TITLE 14 CORPORATIONS, PARTNERSHIPS, AND ASSOCIATIONS

Section 8. Partnerships, 14-8-1 through 14-8-64.

ARTICLE 3 CORPORATIONS ORGANIZED FOR RELIGIOUS, FRATERNAL, OR EDUCATIONAL PURPOSES

14-8-21. Benefits derived by a partner without the consent of other partners.

  1. Every partner must account to the partnership for any benefit, and hold as trustee for it any profits derived by him without the consent of the other partners from any transaction connected with the formation, conduct, or liquidation of the partnership or from any use by him of its property.
  2. This Code section applies also to the representatives of a deceased partner engaged in the liquidation of the affairs of the partnership as the personal representatives of the last surviving partner.

(Code 1981, §14-8-21, enacted by Ga. L. 1984, p. 1439, § 1.)

COMMENT

Note to Uniform Partnership Act This section states the partners' liability for deriving unauthorized benefits from the partnership.

Prior Georgia Law There was no precisely comparable provision. This section is consistent with the general provision on acquisition of antagonistic rights in a confidential relationship, O.C.G.A. § 23-2-59. A confidential relationship is defined in O.C.G.A. § 23-2-58 to include "the relationship between partners." Section14-8-21, by imposing a duty in connection with formation and liquidation, clarifies prior Georgia case law. Compare Hancock v. Gunter, 195 Ga. 646, 24 S.E.2d 772 (1943) (no fiduciary duty to speak where partnership had not commenced at the time of the nondisclosure) with Bennett v. Smith, 108 Ga. 466, 34 S.E. 156 (1899) (fiduciary duties recognized in connection with dissolution of a partnership). Section14-8-21 also clarifies prior Georgia law by providing that a partner holds wrongfully appropriated funds as a trustee.

Official UPA This section is the same as the official version.

Cross-Reference Actions against the partners to enforce the right in this section: § 14-8-22(3).

JUDICIAL DECISIONS

Construed with § 23-2-59. - O.C.G.A. § 23-2-59, when construed in conjunction with O.C.G.A. § 14-8-21, applies only to partnership rights acquired by one partner without the consent of the other partners; thus, there was no breach of fiduciary duty when all limited partners and the general partner acquired their rights at the same time by entering into an agreement.
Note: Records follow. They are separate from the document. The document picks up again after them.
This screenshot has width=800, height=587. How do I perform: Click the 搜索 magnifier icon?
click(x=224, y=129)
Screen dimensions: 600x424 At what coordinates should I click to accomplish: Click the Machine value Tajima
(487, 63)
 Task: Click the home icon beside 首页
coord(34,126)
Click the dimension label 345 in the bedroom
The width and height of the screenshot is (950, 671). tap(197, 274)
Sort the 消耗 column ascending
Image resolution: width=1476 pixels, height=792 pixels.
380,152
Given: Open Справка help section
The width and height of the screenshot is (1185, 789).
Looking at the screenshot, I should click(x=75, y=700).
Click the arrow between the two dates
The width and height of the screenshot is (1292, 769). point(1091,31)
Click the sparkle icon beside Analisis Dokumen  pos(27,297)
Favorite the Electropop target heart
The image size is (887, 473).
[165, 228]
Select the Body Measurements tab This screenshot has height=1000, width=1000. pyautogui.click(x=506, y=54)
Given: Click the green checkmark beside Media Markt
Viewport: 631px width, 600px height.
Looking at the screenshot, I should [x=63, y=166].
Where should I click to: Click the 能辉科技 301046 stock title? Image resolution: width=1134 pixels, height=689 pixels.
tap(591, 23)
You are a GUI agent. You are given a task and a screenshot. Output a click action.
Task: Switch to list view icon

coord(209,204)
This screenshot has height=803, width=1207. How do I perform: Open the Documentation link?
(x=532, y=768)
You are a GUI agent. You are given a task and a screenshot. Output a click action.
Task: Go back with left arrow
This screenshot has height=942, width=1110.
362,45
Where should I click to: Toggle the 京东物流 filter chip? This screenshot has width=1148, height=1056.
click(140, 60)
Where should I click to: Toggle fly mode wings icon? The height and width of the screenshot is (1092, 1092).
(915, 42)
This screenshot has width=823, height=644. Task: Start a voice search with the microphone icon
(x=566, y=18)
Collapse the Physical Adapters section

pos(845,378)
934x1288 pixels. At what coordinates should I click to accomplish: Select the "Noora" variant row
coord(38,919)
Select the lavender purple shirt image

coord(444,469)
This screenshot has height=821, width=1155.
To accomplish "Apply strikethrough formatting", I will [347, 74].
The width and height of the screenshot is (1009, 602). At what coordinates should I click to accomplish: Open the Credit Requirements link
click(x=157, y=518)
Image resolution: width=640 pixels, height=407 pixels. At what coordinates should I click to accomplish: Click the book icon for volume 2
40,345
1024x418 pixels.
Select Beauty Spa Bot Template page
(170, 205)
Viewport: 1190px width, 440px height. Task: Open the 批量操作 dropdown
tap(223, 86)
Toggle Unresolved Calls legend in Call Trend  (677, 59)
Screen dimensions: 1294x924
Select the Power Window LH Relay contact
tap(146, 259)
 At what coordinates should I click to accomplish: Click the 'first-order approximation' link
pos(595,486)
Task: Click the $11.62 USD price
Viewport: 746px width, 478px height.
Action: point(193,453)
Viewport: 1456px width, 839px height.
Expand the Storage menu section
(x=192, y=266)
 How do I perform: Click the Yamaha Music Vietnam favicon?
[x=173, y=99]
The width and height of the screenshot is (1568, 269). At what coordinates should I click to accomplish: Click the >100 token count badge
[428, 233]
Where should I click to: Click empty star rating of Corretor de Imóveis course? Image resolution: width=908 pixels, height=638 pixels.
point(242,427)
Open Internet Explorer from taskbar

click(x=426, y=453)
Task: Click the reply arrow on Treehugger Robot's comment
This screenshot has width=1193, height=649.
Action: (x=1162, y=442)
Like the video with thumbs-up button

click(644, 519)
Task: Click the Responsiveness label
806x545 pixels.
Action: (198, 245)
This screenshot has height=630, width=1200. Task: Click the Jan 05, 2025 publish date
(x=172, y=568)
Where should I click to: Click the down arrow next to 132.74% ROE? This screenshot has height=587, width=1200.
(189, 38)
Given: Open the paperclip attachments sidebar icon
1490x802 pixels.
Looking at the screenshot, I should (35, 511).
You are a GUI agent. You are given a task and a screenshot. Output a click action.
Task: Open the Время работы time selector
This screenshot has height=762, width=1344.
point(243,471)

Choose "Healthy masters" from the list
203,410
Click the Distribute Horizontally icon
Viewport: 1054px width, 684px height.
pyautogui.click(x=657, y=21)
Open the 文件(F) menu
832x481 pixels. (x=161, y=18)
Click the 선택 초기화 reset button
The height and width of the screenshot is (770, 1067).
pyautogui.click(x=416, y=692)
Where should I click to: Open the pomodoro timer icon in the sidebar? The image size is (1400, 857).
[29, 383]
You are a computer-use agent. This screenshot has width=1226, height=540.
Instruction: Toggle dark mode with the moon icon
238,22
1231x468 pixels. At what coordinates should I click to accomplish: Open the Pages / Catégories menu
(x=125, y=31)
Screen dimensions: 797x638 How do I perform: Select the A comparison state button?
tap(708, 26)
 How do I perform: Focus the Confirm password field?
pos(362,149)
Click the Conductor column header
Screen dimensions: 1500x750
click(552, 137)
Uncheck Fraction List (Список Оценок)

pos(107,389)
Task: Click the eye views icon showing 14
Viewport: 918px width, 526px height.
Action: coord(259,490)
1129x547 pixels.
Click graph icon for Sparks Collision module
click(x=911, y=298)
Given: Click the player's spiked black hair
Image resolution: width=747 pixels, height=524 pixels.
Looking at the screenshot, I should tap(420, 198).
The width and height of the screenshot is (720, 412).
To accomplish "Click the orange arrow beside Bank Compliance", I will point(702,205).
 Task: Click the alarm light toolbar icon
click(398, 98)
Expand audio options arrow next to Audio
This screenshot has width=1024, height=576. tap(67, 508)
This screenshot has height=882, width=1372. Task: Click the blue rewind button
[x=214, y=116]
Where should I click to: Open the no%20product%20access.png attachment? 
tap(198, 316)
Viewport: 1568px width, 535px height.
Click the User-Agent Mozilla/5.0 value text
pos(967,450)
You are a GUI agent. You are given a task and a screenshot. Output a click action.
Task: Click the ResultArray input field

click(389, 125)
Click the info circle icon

Consolidated Equities Corp. v. Bird, 195 Ga. App. 45, 392 S.E.2d 276, cert. denied, 195 Ga. App. 45, 392 S.E.2d 276 (1990).

Fiduciary relationship favors partnership, not partner.

- O.C.G.A. § 14-8-21, construed with O.C.G.A. § 14-8-14, does not create a fiduciary relationship between partners as contemplated by the federal bankruptcy law provision relating to debts nondischargeable for fraud or defalcation. Any fiduciary relationship created is in favor of the partnership and not in favor of an individual partner. Betz v. Gay, 117 Bankr. 753 (Bankr. M.D. Ga. 1989).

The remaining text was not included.